Advanced annotation

Using a user-supplied database for taxonomic annotation

This feature was included in version 1.7 of SqueezeMeta. Instead of using the default GenBank nr databases, the user can provide a custom database for taxonomic annotation. This database must be provide as a fasta file, with the only requirement of being compliant with GenBank taxonomy and headers. That is, the sequence headers must follow this format:

>MBO6898974.1 [Shimia sp.] [Rhodobacteraceae bacterium]

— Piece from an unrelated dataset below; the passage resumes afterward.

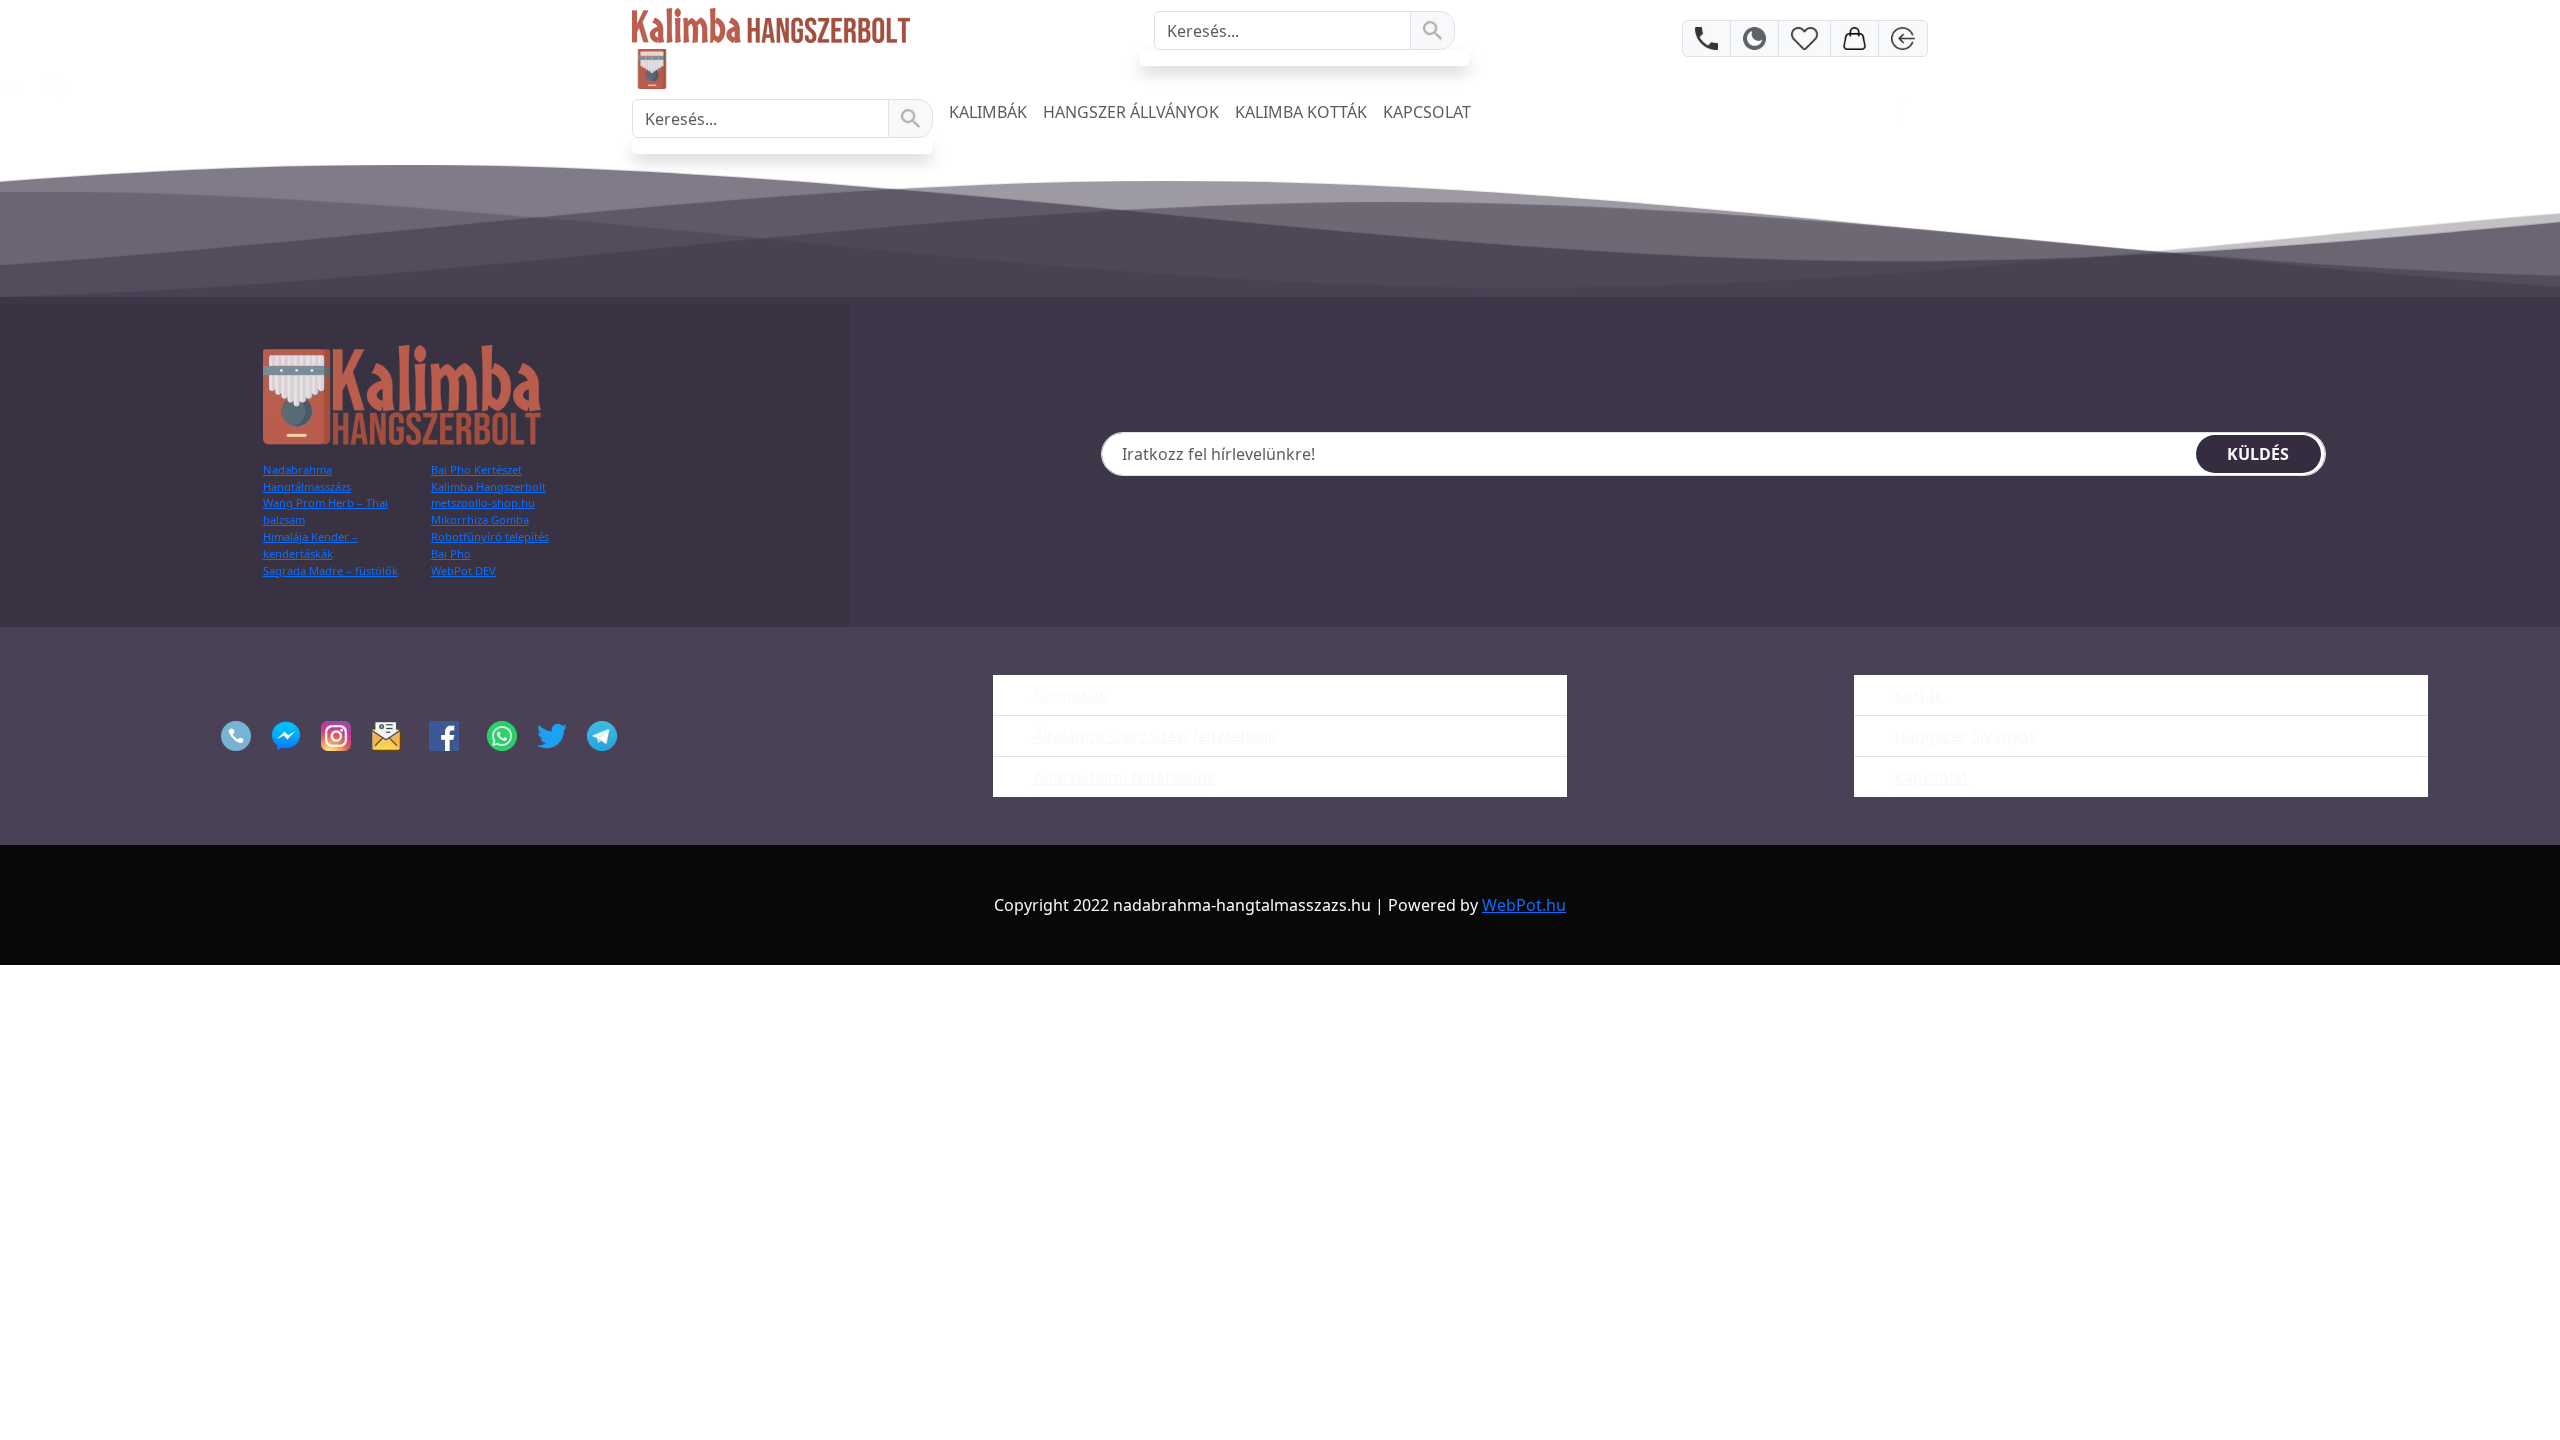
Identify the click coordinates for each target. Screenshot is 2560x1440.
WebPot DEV (463, 570)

Specifying the taxa between brackets, following an (arbitrary) accession number. As in the example above, any number of taxa can be given to each of the sequences (for instance, if the database is the result of clustering a bigger database, each of the (clustered) sequences can belong to several taxa, corresponding to the members of the cluster).

The script make_custom_taxdb.pl must be used to format this database for usage with SqueezeMeta, as follows:

make_custom_taxdb.pl <directory_for_new_database> <db_fasta_file>

Then, the directory containing the new database must be specified to SqueezeMeta.pl using the -db option. This will produce taxonomic annotations using the new database.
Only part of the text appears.